- **WORK INSTRUCTION**
Take the lines from the beginning of the data below through the line holding "Given: Click the Favorites Gained value 463" and return exactly those.

══════════════════════════════

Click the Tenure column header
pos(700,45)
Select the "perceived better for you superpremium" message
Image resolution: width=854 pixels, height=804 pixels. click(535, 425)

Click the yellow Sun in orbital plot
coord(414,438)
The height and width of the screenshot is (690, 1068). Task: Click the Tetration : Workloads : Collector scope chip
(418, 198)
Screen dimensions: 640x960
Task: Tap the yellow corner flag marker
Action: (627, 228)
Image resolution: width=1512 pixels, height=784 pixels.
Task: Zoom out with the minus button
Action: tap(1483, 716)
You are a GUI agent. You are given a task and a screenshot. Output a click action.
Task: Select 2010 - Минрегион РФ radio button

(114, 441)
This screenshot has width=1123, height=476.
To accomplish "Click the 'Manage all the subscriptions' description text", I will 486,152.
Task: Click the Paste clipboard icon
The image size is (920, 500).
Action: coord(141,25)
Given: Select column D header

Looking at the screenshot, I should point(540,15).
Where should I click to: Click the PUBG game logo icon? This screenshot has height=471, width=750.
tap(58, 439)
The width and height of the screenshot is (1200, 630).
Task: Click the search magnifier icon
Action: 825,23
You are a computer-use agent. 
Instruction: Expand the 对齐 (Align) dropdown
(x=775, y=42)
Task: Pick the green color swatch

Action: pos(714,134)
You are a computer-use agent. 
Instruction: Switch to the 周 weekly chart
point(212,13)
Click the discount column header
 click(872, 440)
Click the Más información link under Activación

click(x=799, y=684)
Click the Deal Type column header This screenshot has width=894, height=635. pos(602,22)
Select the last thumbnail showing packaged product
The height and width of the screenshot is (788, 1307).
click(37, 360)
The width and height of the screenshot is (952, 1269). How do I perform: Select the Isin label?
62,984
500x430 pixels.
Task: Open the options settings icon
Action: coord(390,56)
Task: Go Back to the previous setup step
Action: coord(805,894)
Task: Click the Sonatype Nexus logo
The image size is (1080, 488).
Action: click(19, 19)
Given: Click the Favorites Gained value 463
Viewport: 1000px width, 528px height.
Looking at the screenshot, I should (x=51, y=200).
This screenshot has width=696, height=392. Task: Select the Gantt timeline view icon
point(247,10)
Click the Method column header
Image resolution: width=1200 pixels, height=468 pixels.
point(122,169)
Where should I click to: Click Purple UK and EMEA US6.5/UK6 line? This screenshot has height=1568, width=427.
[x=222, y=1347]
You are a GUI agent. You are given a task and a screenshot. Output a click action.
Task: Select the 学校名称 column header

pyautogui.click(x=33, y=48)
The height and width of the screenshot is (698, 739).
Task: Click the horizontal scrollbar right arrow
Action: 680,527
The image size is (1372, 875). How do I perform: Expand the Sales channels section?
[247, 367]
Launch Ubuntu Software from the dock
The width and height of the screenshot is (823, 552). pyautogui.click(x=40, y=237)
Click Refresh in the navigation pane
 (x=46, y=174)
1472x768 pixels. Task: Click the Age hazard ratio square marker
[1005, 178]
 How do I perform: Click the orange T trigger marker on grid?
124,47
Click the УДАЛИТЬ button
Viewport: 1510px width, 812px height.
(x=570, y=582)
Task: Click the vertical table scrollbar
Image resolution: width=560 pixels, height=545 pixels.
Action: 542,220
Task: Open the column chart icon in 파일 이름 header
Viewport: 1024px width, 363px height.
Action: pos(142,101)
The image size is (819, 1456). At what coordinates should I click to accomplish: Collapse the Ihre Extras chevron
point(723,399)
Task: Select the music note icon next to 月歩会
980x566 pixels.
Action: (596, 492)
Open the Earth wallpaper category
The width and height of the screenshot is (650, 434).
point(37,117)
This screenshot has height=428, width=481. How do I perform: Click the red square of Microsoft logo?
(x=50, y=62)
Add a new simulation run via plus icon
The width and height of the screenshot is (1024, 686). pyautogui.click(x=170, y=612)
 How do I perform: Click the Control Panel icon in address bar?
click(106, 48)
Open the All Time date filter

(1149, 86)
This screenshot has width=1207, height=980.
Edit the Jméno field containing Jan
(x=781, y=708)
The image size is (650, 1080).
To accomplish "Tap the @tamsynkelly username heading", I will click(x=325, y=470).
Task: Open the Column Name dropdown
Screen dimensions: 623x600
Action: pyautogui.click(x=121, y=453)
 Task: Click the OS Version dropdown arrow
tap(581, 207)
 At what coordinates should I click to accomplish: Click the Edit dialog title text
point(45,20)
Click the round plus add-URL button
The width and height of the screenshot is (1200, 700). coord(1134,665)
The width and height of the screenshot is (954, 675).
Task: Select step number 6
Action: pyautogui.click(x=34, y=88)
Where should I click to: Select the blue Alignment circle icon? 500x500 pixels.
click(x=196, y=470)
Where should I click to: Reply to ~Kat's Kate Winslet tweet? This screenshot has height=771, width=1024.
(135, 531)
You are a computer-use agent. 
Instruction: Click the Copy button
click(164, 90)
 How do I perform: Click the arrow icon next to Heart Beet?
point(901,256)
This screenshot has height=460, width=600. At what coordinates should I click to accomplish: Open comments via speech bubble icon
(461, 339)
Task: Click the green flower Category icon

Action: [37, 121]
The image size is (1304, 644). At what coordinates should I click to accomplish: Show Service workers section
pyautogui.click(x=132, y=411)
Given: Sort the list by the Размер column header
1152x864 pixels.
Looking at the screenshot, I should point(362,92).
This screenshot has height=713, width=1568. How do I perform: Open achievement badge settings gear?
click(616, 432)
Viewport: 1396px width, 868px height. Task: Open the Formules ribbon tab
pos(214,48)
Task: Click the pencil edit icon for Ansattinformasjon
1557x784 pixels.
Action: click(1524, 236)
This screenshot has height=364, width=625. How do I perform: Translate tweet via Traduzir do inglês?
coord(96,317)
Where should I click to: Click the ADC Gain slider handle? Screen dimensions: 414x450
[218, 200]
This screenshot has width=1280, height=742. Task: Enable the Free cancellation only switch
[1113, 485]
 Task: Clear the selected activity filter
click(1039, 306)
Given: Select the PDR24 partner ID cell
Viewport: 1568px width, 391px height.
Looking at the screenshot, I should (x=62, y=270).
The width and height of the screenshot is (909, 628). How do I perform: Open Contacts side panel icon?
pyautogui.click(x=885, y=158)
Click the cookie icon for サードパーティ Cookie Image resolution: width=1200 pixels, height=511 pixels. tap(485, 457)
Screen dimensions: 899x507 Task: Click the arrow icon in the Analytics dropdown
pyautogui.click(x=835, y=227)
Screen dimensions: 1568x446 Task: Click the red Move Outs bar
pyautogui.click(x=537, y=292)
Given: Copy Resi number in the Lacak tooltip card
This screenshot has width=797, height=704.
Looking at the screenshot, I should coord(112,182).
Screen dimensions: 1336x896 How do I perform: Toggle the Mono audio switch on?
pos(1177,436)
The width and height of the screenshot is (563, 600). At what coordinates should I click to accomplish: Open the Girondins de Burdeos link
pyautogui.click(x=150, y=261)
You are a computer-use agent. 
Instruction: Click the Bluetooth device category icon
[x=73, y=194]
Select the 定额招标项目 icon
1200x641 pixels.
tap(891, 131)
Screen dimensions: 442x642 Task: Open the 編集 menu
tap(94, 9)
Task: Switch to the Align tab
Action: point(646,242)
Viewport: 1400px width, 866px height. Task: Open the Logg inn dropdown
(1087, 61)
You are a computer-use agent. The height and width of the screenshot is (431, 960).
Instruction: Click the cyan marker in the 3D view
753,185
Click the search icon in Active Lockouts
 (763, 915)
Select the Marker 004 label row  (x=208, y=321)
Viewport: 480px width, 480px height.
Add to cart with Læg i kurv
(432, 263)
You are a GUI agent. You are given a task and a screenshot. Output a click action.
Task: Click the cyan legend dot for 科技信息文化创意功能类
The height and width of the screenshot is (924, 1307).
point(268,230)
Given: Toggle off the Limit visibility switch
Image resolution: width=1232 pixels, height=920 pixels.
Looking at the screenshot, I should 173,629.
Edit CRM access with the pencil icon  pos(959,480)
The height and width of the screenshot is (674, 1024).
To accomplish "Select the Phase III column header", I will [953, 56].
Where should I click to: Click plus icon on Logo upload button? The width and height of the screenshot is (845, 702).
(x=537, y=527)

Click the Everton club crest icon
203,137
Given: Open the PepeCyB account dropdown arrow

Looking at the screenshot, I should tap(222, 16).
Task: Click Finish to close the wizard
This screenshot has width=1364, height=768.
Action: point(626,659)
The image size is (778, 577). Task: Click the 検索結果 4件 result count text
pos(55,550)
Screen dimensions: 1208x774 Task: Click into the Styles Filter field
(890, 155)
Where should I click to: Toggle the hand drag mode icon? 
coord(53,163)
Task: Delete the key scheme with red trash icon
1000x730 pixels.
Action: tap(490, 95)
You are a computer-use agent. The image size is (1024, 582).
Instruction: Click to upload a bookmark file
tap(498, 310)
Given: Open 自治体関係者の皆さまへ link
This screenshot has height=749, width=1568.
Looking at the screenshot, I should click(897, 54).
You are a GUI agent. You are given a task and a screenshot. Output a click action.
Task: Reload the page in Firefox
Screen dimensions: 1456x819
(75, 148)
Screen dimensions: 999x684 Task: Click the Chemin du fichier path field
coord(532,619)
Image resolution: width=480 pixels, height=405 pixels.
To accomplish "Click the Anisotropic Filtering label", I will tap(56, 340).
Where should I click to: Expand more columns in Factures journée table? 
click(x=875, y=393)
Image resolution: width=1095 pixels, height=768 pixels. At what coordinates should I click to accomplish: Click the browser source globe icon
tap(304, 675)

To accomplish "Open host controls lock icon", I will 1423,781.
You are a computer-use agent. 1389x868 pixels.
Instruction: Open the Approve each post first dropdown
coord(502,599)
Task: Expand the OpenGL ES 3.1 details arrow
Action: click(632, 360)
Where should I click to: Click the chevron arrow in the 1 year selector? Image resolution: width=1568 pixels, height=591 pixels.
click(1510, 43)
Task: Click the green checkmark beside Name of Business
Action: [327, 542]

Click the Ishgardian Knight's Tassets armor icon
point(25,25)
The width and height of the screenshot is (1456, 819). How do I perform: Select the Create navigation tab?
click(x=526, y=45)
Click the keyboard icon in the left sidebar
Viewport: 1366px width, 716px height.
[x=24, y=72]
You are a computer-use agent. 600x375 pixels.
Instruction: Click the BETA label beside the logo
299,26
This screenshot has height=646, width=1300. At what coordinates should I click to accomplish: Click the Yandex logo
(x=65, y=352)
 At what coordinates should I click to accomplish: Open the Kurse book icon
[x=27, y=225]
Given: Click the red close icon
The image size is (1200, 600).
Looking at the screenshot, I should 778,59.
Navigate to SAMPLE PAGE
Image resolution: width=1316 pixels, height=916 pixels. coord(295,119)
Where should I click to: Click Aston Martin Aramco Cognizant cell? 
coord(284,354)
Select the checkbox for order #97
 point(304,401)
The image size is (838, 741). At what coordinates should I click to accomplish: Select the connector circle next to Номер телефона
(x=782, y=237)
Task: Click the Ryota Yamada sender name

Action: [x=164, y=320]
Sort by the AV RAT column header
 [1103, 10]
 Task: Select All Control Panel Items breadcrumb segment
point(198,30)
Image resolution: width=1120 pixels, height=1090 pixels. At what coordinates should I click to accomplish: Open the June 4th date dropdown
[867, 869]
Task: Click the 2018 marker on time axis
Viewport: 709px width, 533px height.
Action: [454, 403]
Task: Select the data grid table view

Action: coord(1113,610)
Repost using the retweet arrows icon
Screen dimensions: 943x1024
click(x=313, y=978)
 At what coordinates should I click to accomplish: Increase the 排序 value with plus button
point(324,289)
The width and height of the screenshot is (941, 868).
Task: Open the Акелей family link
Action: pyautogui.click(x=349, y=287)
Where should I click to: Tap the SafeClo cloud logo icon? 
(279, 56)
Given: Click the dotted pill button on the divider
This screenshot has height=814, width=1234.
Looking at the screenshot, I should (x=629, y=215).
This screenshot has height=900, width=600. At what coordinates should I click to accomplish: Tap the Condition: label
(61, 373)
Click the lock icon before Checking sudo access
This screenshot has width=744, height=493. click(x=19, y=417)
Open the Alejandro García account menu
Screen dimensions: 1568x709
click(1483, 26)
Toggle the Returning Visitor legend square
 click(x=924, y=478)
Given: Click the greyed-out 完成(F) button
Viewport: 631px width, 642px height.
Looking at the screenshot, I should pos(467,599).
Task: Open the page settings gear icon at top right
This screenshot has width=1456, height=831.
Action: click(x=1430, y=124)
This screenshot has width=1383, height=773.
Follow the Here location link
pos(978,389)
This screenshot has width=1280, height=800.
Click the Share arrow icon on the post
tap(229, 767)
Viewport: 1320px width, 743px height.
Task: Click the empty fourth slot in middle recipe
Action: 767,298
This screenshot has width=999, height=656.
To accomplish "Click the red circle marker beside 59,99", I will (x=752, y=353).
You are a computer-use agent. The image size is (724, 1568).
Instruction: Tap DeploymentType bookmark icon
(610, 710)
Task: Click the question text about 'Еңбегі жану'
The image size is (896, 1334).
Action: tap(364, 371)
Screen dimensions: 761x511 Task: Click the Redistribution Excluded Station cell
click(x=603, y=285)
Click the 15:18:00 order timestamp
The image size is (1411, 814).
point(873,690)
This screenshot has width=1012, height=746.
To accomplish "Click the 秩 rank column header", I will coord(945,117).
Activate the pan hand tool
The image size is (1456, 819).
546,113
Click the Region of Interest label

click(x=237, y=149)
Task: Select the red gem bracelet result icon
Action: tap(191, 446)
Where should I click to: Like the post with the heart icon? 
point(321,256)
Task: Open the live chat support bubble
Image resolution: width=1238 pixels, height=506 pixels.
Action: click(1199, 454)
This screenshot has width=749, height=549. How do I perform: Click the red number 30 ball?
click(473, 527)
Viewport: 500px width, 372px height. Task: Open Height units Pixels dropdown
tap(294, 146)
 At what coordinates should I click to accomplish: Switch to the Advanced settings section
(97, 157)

══════════════════════════════

- **SOLUTION FOR THIS PROBLEM**
Click the Tenure column header
pos(700,45)
Select the "perceived better for you superpremium" message
Image resolution: width=854 pixels, height=804 pixels. click(535, 425)

Click the yellow Sun in orbital plot
coord(414,438)
The height and width of the screenshot is (690, 1068). Task: Click the Tetration : Workloads : Collector scope chip
(418, 198)
Screen dimensions: 640x960
Task: Tap the yellow corner flag marker
Action: (627, 228)
Image resolution: width=1512 pixels, height=784 pixels.
Task: Zoom out with the minus button
Action: tap(1483, 716)
You are a GUI agent. You are given a task and a screenshot. Output a click action.
Task: Select 2010 - Минрегион РФ radio button

(114, 441)
This screenshot has width=1123, height=476.
To accomplish "Click the 'Manage all the subscriptions' description text", I will 486,152.
Task: Click the Paste clipboard icon
The image size is (920, 500).
Action: coord(141,25)
Given: Select column D header

Looking at the screenshot, I should point(540,15).
Where should I click to: Click the PUBG game logo icon? This screenshot has height=471, width=750.
tap(58, 439)
The width and height of the screenshot is (1200, 630).
Task: Click the search magnifier icon
Action: 825,23
You are a computer-use agent. 
Instruction: Expand the 对齐 (Align) dropdown
(x=775, y=42)
Task: Pick the green color swatch

Action: pos(714,134)
You are a computer-use agent. 
Instruction: Switch to the 周 weekly chart
point(212,13)
Click the discount column header
 click(872, 440)
Click the Más información link under Activación

click(x=799, y=684)
Click the Deal Type column header This screenshot has width=894, height=635. pos(602,22)
Select the last thumbnail showing packaged product
The height and width of the screenshot is (788, 1307).
click(37, 360)
The width and height of the screenshot is (952, 1269). How do I perform: Select the Isin label?
62,984
500x430 pixels.
Task: Open the options settings icon
Action: coord(390,56)
Task: Go Back to the previous setup step
Action: coord(805,894)
Task: Click the Sonatype Nexus logo
The image size is (1080, 488).
Action: click(19, 19)
Given: Click the Favorites Gained value 463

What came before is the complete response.